Source document:
>> Begin

The supply mechanism is encoded into the blockchain protocol. Everyone agrees on the rules (e.g., 50 coins per block, halving every x blocks). They are the only way new coins enter the system. Nodes validate the block and the coinbase reward during consensus. If someone breaks the rule (e.g., tries to reward themselves 100 coins), their block is rejected.
Validating a Transaction vs Mining
Validating a single transaction is lightweight, a quick cryptographic check that any full node can perform. Mining, on the other hand, is intentionally hard: it requires solving a puzzle whose difficulty applies to the entire block, regardless of how many or what kind of transactions it includes. This separation ensures that transactions propagate quickly while only one valid block is added at a time, keeping the blockchain both fast to use and resistant to attacks.
A regular transaction (like Bob sending 1 BTC to Alice) moves coins that already exist from one address to another. The network must validate it to ensure that:
- the sender has sufficient balance,
- the transaction is properly signed, and
- the same coins haven't been spent elsewhere (preventing double spending).
In contrast, a coinbase transaction is special: it creates new coins out of thin air according to protocol rules. This transaction is always the first entry in a newly mined block and is not validated in the same way. Instead of requiring inputs (like coins being spent), it simply assigns the block reward (say 50 TSC) to the miner's address. The network accepts it because it's part of the consensus rules: miners are allowed to mint a reward for themselves when they successfully add a valid block to the chain.
To prevent abuse, every full node checks that a block contains only one coinbase transaction and that the reward amount is correct (not more than allowed).
In short, regular transactions redistribute existing coins, while the coinbase transaction creates new ones, but both are part of the same cryptographically-linked, consensus-secured block.
Final Remarks
This article covered only the basics. We've walked through the core mechanics that power blockchains: blocks, hashes, proof-of-work mining, and even the first coin creation.
I have skipped over some real-world complexities, such as transaction validation logic and account state management, which could be topics for a future post.
Also, there is much more to explore, of course: peer-to-peer networking, consensus forks, smart contracts, and staking, to mention just a few.
Thanks for joining me on this journey into the ledger beneath the buzzwords.

>> End

Given problem A: Name every topic the blockchain text lists as still left to explore.

Exercise material:
>> Begin

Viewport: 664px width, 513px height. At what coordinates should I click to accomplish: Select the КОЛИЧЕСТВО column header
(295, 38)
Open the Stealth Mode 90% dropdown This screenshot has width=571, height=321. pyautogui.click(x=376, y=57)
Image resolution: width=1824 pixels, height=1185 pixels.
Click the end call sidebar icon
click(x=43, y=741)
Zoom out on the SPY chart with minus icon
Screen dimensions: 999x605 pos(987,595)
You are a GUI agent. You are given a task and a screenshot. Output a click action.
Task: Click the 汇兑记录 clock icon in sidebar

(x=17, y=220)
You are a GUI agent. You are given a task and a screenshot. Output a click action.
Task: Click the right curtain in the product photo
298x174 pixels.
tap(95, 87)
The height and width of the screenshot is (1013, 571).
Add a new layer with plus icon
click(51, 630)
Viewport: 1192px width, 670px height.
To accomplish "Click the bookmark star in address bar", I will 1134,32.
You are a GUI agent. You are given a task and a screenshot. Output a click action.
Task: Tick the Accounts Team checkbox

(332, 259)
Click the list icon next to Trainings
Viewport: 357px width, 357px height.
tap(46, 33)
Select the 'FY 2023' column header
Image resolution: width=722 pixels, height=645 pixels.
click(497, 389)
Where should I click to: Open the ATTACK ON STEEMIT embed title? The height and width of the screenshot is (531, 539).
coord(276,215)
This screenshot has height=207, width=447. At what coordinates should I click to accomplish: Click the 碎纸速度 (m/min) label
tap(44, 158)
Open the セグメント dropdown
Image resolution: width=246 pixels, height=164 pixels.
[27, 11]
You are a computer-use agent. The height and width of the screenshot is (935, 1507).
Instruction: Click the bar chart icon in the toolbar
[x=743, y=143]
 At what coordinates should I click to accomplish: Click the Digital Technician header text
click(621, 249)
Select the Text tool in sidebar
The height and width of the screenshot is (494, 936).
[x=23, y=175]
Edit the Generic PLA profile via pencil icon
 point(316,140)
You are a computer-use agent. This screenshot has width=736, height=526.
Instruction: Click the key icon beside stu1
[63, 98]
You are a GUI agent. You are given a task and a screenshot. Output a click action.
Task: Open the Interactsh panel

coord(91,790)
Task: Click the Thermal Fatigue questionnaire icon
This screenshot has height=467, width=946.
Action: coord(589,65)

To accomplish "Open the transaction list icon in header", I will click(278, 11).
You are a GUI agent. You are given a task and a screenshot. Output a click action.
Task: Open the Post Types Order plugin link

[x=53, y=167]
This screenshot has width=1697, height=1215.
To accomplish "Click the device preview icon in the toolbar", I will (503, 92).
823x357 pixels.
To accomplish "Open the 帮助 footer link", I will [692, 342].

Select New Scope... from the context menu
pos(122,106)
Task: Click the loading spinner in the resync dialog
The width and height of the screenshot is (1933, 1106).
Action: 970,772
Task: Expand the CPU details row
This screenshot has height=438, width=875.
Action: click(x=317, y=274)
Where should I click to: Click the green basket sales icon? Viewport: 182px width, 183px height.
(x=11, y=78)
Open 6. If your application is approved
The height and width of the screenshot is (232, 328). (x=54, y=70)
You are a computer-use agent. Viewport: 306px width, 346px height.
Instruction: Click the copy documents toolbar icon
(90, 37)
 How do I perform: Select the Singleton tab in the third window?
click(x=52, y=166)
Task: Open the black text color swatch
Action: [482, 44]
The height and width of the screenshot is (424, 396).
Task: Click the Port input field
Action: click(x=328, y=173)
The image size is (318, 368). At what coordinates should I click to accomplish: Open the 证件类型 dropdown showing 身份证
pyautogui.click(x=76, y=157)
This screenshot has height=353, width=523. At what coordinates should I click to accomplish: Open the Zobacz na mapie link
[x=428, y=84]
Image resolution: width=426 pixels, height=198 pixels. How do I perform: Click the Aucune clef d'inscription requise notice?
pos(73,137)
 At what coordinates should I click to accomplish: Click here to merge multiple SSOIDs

>> End

Given problem B: Rewrite the rows, from their first line through the line containing "(x=17, y=220)", as a JSON list of strings with one string per line and no blank lines.

Output A: Peer-to-peer networking, consensus forks, smart contracts, and staking.

Output B:
[
  "Viewport: 664px width, 513px height. At what coordinates should I click to accomplish: Select the КОЛИЧЕСТВО column header",
  "(295, 38)",
  "Open the Stealth Mode 90% dropdown This screenshot has width=571, height=321. pyautogui.click(x=376, y=57)",
  "Image resolution: width=1824 pixels, height=1185 pixels.",
  "Click the end call sidebar icon",
  "click(x=43, y=741)",
  "Zoom out on the SPY chart with minus icon",
  "Screen dimensions: 999x605 pos(987,595)",
  "You are a GUI agent. You are given a task and a screenshot. Output a click action.",
  "Task: Click the 汇兑记录 clock icon in sidebar",
  "(x=17, y=220)"
]